Aim of the exercise: Go through the listing below and work out how many lines hold "Given"; reply with the figure alone.

Information shown:
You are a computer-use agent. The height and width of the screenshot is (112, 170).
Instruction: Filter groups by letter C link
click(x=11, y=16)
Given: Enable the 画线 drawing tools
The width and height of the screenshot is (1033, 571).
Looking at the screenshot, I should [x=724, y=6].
* * *
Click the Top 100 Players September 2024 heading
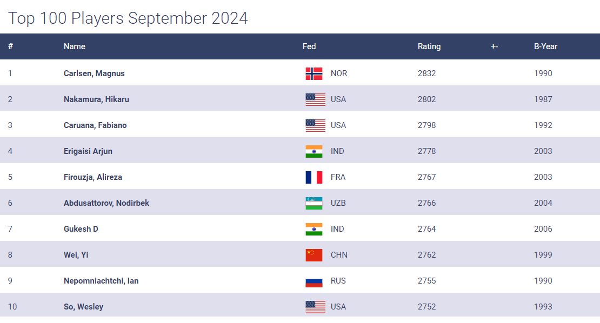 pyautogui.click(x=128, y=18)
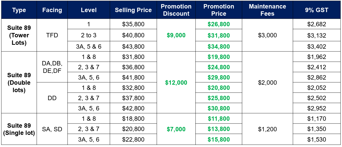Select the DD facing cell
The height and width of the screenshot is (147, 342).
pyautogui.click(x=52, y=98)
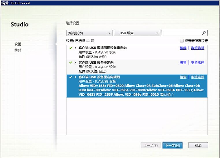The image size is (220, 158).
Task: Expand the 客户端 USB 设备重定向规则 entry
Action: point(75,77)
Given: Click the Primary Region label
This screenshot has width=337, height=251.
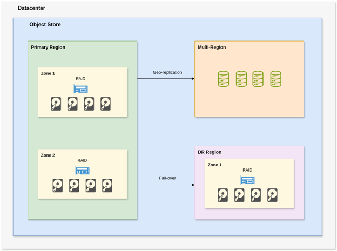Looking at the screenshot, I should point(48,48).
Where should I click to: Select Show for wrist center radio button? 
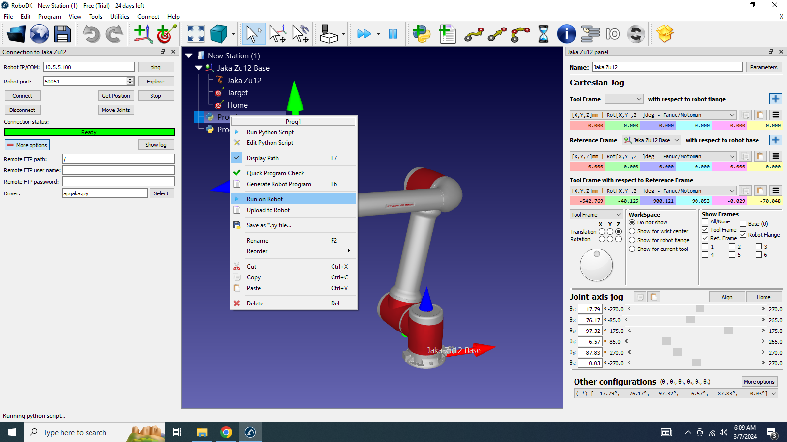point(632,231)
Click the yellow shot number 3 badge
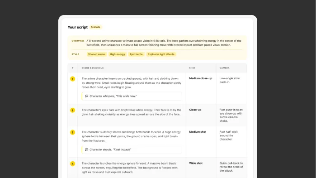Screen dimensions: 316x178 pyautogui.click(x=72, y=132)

Result: 2